* Extract:
------------------------------------------------------------

For Lysa Lapointe, her wife, and their two daughters, Pride is always a celebration no matter the circumstances.
After the COVID-19 pandemic hit in early 2020, their usual plans for Pride changed when Lapointe's family moved from Toronto to Ottawa to be closer to her extended family.
"Whether we're going to the parade or not, we make a point of celebrating," said Lapointe, who is a Manager, HR Advice and Investigations Effectiveness at TD.
"In the first year of the pandemic, we wore matching rainbow leggings, we made Pride cupcakes, and we made up a song that was just 'Happy Pride!' over and over again. Last year we decorated our yard with rainbow flags and celebrated with family in Ottawa."
Lapointe came out as queer in her early 20s and met her wife when they were both students at Trent University, in Peterborough, Ontario. Now married for 10 years with two daughters who are 3 and 6 years old, Lapointe is grateful she doesn't have to hide any aspect of her personal family life from her colleagues at TD.
But she also recognizes that isn’t the case for many people in the 2SLGBTQ+ community, many of whom are faced with challenges when they come out.
"I think it's so important for organizations to visibly demonstrate active allyship because people won't necessarily know they're safe unless they get those signals," she said. "And when you're part of a marginalized community, those signals are so powerful and strong."
During her 15-year career at TD, Lapointe has watched and supported the continued evolution of the bank's support for Pride Month and 2SLGBTQ+ colleagues. Lapointe started her career at TD working at a small-town branch before moving to Toronto to lead the Church St. and Wellesley Ave. branch, in the heart of the historic home of the 2SLGBTQ+ community in Toronto.

------------------------------------------------------------

* Dataset excerpts:
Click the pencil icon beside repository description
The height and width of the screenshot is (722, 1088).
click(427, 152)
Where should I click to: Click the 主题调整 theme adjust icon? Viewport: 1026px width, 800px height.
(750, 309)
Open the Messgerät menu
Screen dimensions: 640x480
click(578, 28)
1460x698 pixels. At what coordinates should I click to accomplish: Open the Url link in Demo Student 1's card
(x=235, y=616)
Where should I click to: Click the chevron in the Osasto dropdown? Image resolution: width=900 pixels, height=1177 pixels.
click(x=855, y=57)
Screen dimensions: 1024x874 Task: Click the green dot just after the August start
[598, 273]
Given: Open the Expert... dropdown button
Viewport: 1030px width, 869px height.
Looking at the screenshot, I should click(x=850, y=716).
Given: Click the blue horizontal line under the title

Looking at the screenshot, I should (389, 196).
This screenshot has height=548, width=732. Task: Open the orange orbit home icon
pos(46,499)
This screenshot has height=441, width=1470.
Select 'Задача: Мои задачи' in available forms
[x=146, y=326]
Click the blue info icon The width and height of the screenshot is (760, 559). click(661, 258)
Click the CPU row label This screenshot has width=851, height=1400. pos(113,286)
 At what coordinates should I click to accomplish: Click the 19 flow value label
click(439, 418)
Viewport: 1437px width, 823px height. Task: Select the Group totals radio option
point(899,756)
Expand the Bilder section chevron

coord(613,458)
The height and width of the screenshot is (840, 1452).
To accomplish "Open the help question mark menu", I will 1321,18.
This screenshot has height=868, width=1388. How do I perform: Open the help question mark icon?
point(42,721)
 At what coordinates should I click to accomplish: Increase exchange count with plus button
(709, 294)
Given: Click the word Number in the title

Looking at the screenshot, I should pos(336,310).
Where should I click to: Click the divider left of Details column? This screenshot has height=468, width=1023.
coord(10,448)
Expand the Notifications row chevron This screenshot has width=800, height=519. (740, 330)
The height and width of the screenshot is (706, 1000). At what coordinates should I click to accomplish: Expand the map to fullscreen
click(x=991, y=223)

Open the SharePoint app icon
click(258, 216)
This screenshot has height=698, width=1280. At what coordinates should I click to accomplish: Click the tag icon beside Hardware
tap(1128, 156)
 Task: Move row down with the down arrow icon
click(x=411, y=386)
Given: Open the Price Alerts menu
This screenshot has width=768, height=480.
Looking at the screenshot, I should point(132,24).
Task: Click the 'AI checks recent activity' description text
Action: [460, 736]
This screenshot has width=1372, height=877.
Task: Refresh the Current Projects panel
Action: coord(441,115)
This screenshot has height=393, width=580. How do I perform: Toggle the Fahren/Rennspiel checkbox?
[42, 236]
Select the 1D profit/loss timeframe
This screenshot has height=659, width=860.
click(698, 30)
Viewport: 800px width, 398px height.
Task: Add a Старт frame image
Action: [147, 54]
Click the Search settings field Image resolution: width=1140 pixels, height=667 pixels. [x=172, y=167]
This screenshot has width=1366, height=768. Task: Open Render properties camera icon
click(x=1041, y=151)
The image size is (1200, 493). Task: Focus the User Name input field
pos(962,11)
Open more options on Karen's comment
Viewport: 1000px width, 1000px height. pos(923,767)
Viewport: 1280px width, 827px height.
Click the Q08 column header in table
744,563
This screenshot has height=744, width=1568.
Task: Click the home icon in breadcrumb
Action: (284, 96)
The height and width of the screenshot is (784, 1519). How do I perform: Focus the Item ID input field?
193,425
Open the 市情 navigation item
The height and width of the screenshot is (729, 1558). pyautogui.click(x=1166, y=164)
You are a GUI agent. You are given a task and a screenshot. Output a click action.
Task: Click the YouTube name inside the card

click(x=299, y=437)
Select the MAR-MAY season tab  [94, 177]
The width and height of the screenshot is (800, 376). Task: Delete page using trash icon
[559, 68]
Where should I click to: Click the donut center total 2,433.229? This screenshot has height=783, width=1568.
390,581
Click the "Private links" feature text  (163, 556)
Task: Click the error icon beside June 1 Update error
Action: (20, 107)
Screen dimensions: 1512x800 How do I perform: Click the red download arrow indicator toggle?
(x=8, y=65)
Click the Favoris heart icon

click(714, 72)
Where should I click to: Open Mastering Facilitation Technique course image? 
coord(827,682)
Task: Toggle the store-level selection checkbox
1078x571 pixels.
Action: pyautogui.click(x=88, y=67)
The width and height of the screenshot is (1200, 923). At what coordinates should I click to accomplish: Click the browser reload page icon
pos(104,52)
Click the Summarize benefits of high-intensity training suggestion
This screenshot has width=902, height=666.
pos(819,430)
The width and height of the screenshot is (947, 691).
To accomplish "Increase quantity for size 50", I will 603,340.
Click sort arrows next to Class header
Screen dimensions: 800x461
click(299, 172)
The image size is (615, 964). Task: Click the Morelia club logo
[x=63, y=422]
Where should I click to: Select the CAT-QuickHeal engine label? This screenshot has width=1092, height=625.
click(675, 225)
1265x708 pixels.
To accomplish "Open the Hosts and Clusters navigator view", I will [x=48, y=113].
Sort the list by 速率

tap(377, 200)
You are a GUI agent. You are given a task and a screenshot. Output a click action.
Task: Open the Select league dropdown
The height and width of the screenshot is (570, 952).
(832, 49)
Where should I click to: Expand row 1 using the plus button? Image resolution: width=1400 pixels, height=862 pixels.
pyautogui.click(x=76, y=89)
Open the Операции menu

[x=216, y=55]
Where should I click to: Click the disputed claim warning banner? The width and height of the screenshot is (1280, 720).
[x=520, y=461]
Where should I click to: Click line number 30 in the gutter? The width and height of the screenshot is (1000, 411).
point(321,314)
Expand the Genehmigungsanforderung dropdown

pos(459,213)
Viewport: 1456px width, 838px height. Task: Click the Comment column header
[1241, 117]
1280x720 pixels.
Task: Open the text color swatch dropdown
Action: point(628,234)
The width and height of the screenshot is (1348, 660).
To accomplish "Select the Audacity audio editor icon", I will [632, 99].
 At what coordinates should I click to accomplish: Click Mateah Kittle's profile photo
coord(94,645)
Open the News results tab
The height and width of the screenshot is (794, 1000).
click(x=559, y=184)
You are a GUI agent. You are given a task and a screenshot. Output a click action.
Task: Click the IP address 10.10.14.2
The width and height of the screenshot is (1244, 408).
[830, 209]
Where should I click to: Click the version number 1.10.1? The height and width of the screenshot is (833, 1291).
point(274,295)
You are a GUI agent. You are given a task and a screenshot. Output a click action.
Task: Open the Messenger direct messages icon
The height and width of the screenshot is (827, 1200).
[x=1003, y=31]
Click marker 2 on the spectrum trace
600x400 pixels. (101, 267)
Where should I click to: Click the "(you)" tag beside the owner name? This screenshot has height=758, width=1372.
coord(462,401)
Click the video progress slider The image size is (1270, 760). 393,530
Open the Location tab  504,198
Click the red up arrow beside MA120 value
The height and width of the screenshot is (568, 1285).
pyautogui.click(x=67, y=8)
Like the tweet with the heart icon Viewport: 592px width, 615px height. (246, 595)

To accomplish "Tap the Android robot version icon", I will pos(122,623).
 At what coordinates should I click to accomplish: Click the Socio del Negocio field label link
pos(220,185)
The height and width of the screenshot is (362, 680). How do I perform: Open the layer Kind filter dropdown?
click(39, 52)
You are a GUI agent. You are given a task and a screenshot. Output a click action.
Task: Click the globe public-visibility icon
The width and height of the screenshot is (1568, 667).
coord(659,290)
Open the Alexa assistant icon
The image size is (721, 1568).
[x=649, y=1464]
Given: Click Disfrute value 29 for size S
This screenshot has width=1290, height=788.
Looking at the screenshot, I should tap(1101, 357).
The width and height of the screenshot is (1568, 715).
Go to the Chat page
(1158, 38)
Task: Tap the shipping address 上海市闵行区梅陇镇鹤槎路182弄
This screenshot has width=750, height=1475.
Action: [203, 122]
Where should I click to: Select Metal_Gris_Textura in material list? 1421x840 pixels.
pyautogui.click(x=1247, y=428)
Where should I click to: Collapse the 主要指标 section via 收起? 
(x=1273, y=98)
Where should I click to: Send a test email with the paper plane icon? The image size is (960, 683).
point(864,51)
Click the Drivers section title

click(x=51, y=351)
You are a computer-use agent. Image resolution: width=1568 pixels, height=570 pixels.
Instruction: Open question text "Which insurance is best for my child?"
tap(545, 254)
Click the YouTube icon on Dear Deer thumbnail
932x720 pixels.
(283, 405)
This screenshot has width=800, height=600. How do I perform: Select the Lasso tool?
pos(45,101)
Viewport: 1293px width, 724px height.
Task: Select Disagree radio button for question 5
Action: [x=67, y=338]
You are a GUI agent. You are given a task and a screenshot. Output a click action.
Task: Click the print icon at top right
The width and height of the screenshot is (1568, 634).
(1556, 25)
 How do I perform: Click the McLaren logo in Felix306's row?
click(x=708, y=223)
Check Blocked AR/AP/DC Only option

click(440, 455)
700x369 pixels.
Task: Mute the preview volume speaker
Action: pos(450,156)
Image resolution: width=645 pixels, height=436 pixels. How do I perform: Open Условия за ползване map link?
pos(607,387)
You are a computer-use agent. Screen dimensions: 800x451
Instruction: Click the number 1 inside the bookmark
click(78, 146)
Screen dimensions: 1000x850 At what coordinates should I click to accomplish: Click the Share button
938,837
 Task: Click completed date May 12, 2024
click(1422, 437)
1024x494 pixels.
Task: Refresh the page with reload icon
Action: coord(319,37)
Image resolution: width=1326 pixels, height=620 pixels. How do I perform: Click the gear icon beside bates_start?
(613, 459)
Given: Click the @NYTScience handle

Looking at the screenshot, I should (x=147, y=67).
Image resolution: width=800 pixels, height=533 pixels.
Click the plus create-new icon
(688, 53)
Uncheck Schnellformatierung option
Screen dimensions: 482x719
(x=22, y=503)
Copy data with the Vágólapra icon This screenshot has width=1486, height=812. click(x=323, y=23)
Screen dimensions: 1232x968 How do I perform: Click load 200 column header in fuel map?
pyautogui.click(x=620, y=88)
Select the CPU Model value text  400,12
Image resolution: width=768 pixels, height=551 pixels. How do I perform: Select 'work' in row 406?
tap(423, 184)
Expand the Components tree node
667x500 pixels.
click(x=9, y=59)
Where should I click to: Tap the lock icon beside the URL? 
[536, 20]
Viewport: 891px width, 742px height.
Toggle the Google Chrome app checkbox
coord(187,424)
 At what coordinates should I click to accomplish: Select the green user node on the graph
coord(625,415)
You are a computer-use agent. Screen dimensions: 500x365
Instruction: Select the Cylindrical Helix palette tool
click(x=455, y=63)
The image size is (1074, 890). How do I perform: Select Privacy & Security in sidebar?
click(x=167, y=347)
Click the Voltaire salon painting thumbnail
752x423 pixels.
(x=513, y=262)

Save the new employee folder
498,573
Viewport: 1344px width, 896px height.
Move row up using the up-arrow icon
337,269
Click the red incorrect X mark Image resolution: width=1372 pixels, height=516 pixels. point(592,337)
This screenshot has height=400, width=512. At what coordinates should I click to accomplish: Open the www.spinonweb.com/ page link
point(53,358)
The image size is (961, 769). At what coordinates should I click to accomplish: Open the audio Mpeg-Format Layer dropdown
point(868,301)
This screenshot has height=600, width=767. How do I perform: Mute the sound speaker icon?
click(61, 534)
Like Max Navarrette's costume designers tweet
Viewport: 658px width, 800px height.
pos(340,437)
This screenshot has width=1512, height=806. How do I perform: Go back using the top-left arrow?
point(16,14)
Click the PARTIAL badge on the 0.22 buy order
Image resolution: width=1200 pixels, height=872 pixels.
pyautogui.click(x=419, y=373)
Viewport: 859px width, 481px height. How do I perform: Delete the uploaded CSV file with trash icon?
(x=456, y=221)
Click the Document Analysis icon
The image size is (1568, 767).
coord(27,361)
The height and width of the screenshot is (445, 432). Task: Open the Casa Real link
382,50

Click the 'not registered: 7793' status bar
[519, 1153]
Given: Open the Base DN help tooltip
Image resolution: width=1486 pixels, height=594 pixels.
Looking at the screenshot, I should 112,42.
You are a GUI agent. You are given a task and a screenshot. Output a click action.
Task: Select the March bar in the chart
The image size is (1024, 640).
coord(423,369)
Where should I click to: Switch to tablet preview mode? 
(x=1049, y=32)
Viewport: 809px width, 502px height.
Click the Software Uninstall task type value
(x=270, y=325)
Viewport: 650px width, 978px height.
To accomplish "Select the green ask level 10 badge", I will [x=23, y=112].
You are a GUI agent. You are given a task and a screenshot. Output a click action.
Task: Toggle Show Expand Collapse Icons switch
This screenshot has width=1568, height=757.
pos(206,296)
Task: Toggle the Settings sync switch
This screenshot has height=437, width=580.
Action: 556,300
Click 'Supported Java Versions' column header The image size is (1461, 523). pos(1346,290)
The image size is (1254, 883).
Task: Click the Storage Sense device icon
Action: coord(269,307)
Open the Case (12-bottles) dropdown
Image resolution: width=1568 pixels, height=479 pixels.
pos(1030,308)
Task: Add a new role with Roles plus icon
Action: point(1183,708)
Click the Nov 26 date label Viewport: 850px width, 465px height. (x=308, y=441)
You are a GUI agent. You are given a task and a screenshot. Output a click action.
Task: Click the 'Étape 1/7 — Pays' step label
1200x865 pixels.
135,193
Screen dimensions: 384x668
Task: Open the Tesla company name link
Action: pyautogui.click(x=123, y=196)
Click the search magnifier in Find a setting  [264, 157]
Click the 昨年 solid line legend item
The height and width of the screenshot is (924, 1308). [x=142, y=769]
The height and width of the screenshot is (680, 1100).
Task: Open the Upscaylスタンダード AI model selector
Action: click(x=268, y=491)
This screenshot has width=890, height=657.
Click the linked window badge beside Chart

------------------------------------------------------------

* Instructions:
• a. Do the following statements agree with the profile of Lysa Lapointe? Answer yes or no for each, and quote the words of the profile that decide it. (i) Lapointe met her wife while both were students at Trent University. (ii) Lapointe's family moved from Ottawa to Toronto during the pandemic. (iii) Lapointe began her career at TD at the Church St. and Wellesley Ave. branch.
• b. Continue the profile of Lysa Lapointe from the point where it stops.

* Answers to this exercise:
• a.
(i) Yes: "met her wife when they were both students at Trent University, in Peterborough, Ontario"
(ii) No: "Lapointe's family moved from Toronto to Ottawa to be closer to her extended family"
(iii) No: "Lapointe started her career at TD working at a small-town branch before moving to Toronto to lead the Church St. and Wellesley Ave. branch"

• b.
"From a customer perspective, finances are one of the most emotional and vulnerable conversations they can have," she said. "When I worked at the Village Centre branch, customers would travel from across the Greater Toronto Area to come to that branch because they knew they could be 'out' there."
Forever Proud, Forever Progressing
Support for 2SLGBTQ+ colleagues is at the core of TD's Forever Proud commitment, which includes helping to pave the way towards more inclusive definitions of family.
In 1994, TD was the first bank in Canada to introduce employee benefits for same sex couples. TD became the first bank in Canada to offer gender affirmation surgery support for employees and their family members in 2008, and in 2009 launched gender affirmation surgery benefits in the U.S.
As parent to his daughter who identifies as part of the transgender community, Jeff Goldstein knows the difference it makes to have family support. Goldstein and his wife have three teenage children, and in 2020, their oldest child came out to them as transgender.
After struggling for years with depression and anxiety, she connected with a therapist who helped her become comfortable with coming out. Now 19 years old, Jeff's daughter Madison is studying at university and plans to attend Pride for the first time this year with her friends.
"Other than all the horrible years where she was trying to figure it out, the coming out process has actually been extremely positive for her," said Goldstein, AVP of Insurance Product Group and Technology Lead at TD. "Not just the reaction from her immediate family, but every single interaction has, thank goodness, been extraordinarily positive."
Goldstein says he feels lucky his daughter has the support of extended family, friends, and neighbours. And even as a fully supportive parent, Goldstein says he's felt the need to do a great deal to educate himself on 2SLGBTQ+ issues over the last two years.
Creating safe spaces for gender diverse youth
For parents who are struggling to accept their child’s sexual orientation or gender identity, Goldstein says it's critical for children to feel that their home is a safe space where they aren't judged.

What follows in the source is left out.